Overcoming Catastrophic Forgetting: From Efficiency to Safety

This thesis addresses the challenge of catastrophic forgetting in AI by developing novel continual learning methods that enhance memory efficiency in video analysis and preserve safety alignment in large language models, ensuring reliable adaptation in both resource-constrained and safety-critical applications.

Overview

The increasing use of artificial intelligence (AI) in education, healthcare, and infrastructure requires systems that can adapt and learn continuously. A central obstacle is catastrophic forgetting, where models lose previously learned knowledge when trained on new tasks.
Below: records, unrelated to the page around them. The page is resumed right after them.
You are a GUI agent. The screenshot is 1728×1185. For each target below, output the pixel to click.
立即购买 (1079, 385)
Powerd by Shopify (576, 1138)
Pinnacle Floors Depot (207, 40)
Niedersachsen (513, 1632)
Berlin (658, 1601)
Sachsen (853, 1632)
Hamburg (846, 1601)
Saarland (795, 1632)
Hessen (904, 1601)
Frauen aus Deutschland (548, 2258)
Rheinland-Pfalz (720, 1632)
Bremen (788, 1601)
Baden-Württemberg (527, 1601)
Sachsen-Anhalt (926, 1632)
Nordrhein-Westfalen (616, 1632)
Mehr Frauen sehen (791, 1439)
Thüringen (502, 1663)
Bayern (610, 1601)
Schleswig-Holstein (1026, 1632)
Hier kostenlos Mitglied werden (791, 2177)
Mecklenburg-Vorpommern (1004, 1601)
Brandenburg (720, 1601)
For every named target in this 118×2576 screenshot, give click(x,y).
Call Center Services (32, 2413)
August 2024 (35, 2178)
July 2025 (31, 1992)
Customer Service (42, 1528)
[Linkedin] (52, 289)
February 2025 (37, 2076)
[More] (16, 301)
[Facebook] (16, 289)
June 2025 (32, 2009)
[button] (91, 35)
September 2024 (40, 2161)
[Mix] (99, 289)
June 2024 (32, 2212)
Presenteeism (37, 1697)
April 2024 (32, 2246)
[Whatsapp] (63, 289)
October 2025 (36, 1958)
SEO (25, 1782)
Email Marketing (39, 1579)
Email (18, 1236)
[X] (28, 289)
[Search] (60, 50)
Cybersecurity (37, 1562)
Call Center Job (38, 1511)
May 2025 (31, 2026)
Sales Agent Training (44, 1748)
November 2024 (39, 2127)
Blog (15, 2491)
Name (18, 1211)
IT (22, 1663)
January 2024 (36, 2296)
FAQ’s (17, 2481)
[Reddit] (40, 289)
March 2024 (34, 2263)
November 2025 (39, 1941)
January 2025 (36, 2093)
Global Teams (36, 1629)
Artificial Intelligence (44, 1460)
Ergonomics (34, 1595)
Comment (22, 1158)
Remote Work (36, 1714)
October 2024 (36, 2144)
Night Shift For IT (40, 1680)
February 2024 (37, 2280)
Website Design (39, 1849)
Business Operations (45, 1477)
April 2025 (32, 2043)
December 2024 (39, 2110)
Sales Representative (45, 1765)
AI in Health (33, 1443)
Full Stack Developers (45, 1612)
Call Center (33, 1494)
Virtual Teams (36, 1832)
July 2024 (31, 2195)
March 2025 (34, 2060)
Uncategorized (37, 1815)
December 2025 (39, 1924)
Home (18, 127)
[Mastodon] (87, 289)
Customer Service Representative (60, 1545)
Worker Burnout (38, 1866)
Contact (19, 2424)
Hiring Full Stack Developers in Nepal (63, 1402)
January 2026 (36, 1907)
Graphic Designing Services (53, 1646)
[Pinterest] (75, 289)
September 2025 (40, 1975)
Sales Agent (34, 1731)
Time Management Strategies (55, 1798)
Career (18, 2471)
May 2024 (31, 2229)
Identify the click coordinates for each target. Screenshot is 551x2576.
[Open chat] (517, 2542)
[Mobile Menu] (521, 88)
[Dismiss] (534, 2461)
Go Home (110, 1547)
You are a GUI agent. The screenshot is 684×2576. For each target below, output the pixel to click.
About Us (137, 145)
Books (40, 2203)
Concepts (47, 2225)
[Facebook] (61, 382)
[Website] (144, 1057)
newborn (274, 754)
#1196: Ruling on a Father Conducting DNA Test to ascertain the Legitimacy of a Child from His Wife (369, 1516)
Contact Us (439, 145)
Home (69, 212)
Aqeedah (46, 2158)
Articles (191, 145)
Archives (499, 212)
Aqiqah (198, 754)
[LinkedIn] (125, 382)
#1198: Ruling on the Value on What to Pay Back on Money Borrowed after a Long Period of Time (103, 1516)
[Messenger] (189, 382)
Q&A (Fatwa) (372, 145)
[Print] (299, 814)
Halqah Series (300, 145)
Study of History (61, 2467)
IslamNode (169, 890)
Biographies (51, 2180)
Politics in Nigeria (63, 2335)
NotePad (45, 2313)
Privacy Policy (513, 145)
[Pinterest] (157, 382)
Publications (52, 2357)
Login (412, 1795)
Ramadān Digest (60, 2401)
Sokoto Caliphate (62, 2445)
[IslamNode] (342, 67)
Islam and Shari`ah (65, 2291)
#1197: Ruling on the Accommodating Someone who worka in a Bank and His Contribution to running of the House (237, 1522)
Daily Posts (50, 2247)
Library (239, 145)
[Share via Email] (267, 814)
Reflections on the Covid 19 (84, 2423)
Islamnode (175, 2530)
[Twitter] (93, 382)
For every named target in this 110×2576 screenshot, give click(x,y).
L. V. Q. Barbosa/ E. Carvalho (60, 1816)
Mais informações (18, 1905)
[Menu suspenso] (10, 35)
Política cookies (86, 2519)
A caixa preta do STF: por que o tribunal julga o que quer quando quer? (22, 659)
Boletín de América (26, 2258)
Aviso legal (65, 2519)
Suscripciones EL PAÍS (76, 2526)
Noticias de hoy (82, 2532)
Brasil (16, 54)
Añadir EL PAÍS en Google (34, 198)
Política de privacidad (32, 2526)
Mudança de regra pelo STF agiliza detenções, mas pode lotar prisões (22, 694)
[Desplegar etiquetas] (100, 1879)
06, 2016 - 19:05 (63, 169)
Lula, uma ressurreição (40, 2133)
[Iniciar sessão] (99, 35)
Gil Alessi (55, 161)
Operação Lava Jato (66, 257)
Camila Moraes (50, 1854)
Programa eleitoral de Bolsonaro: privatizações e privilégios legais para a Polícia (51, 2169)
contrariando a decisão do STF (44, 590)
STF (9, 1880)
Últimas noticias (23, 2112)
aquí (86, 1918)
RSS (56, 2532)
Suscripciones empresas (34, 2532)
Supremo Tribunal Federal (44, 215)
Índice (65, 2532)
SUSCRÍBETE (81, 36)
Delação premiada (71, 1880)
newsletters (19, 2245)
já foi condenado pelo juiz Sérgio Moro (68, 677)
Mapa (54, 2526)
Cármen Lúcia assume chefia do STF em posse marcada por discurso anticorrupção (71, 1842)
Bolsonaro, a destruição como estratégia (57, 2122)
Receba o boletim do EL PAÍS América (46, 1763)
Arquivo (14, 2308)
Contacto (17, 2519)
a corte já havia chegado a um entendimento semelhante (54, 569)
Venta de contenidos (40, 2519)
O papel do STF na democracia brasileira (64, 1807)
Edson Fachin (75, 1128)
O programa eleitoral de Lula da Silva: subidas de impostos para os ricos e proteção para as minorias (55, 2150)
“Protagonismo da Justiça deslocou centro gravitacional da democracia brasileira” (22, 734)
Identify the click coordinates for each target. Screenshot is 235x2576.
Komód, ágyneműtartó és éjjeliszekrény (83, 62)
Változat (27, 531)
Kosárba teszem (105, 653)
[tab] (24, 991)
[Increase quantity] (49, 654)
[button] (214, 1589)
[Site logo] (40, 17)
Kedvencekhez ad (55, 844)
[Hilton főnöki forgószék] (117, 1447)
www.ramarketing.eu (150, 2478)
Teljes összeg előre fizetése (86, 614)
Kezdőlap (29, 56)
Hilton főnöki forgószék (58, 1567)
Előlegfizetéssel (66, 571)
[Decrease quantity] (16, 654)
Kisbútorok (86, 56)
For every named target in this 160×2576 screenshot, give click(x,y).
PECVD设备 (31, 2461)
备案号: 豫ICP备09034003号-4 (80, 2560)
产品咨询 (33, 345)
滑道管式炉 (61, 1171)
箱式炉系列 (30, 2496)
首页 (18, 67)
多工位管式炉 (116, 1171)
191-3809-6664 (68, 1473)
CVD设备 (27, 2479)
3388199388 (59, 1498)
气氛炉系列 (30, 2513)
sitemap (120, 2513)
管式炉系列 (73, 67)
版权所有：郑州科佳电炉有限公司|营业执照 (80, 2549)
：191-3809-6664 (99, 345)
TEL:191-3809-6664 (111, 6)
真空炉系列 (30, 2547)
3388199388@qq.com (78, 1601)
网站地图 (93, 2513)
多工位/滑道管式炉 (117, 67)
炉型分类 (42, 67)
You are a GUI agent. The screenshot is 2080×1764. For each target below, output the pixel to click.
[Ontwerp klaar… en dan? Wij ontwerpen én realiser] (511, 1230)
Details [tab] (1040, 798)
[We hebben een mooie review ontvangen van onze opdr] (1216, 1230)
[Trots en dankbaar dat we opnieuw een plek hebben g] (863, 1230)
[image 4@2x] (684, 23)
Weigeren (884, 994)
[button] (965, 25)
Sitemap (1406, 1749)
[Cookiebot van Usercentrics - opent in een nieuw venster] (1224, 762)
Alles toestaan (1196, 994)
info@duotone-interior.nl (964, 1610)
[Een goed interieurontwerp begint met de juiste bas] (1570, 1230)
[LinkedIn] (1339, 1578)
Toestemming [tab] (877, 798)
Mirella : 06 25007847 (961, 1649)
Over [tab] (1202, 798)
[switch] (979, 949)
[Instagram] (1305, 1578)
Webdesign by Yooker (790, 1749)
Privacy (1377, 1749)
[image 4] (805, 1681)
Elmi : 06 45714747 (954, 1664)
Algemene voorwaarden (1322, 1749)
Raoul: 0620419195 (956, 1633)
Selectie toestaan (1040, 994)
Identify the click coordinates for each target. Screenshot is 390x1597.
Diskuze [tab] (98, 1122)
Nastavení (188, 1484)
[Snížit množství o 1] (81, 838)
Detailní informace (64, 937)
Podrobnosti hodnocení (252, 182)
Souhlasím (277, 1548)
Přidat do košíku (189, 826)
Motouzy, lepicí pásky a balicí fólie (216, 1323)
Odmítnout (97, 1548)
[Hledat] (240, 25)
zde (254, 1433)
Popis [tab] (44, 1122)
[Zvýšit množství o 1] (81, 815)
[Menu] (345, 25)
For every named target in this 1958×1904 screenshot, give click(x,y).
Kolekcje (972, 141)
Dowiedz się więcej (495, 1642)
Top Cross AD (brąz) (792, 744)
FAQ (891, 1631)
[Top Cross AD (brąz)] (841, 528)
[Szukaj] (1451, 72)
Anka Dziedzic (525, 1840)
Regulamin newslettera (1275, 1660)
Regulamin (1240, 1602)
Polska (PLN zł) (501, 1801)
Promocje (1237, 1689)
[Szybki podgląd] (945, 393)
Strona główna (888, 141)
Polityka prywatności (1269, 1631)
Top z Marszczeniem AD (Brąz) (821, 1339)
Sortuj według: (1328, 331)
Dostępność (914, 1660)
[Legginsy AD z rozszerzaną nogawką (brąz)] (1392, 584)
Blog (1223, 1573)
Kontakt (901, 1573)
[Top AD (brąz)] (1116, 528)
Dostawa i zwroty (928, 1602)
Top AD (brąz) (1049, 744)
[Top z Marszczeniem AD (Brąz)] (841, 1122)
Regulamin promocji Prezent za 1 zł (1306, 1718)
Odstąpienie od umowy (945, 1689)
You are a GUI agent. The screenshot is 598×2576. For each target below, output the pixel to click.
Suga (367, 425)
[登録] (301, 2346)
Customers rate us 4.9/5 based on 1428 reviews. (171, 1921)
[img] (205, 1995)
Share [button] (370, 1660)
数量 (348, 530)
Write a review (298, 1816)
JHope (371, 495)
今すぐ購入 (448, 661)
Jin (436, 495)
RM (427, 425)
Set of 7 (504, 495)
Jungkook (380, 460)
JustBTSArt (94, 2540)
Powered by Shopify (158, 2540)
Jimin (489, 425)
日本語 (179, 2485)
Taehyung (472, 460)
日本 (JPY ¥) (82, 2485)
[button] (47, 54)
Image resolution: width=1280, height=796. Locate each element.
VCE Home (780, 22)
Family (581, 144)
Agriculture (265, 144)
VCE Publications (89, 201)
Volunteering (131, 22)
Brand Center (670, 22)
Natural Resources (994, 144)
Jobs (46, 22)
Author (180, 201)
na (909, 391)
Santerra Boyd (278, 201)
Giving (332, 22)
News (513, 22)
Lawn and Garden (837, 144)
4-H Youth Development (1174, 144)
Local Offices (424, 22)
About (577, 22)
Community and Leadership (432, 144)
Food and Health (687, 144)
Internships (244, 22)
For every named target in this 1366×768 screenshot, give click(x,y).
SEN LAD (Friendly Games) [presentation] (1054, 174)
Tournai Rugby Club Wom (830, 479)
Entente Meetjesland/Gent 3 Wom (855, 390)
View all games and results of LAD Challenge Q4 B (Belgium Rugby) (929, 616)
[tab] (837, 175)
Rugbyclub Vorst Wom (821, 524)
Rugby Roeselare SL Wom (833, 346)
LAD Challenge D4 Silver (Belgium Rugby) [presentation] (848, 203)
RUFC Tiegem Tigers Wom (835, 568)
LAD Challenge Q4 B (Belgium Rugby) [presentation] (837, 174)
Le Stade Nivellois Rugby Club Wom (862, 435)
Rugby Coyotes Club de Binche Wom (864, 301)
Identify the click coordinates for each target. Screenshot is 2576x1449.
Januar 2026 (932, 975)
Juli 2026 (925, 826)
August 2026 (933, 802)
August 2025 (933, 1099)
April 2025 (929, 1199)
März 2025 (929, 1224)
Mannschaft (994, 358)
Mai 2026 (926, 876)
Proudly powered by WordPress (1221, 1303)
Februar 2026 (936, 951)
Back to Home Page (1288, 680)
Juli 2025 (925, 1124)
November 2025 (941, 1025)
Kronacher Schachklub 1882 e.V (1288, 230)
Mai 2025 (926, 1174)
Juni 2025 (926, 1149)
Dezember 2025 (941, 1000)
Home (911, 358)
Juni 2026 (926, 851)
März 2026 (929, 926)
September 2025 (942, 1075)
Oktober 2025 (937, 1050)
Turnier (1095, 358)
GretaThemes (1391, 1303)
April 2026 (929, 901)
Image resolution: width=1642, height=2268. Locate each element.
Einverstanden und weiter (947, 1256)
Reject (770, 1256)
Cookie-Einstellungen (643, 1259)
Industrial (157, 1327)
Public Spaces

This thesis develops and evaluates continual learning methods for two practical settings: resource-constrained scenarios and safety-critical applications where preserving alignment is essential. We make three main contributions. First, we introduce a lightweight regularizer that improves retention under rehearsal with minimal cost. Second, we present SMILE; a video continual-learning method that greatly reduces memory use while improving performance. Third, we adapt continual learning (CL) approaches to preserve safety alignment as large language models are fine-tuned and show that CL methods can prevent alignment degradation and match or exceed existing safety approaches. Collectively, these contributions lead to effective solutions for both efficient adaptation and safety preservation in deployed AI systems.

Presenters

Brief Biography

Lama studied Information technology at King Saud University (KSU) in Riyadh and graduated with a Bachelor degree in 2011. After her bachelor degree, she joined KSU as a Teaching Assistant. Later on, she continued her studies and earned her Master degree in Computer Science from the School of Computing Science at the University of Glasgow, United Kingdom.

Lama first joined KAUST as an Intern with Professor Jeff Shamma until she was enrolled for the Ph.D. program in Computer Science working in Professor Bernard Ghanem research group Image and Video Understanding Lab (IVUL).